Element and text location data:
-.-.-

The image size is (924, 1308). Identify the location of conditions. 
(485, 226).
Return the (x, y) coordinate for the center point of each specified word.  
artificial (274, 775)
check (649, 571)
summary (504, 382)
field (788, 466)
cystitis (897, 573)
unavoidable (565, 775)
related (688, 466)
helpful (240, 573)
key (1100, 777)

-.-.-

▶ **WHAT IS BEING ASKED**
Turn the stretch of items from the line containing "summary (504, 382)" through the end of the items into a two-column CSV with the headers word and coordinates. Give one row per item, with its text and its answer each in a single quoted field and any line breaks replaced by spaces.

▶ **EXPECTED OUTPUT**
word,coordinates
"summary","(504, 382)"
"field","(788, 466)"
"cystitis","(897, 573)"
"unavoidable","(565, 775)"
"related","(688, 466)"
"helpful","(240, 573)"
"key","(1100, 777)"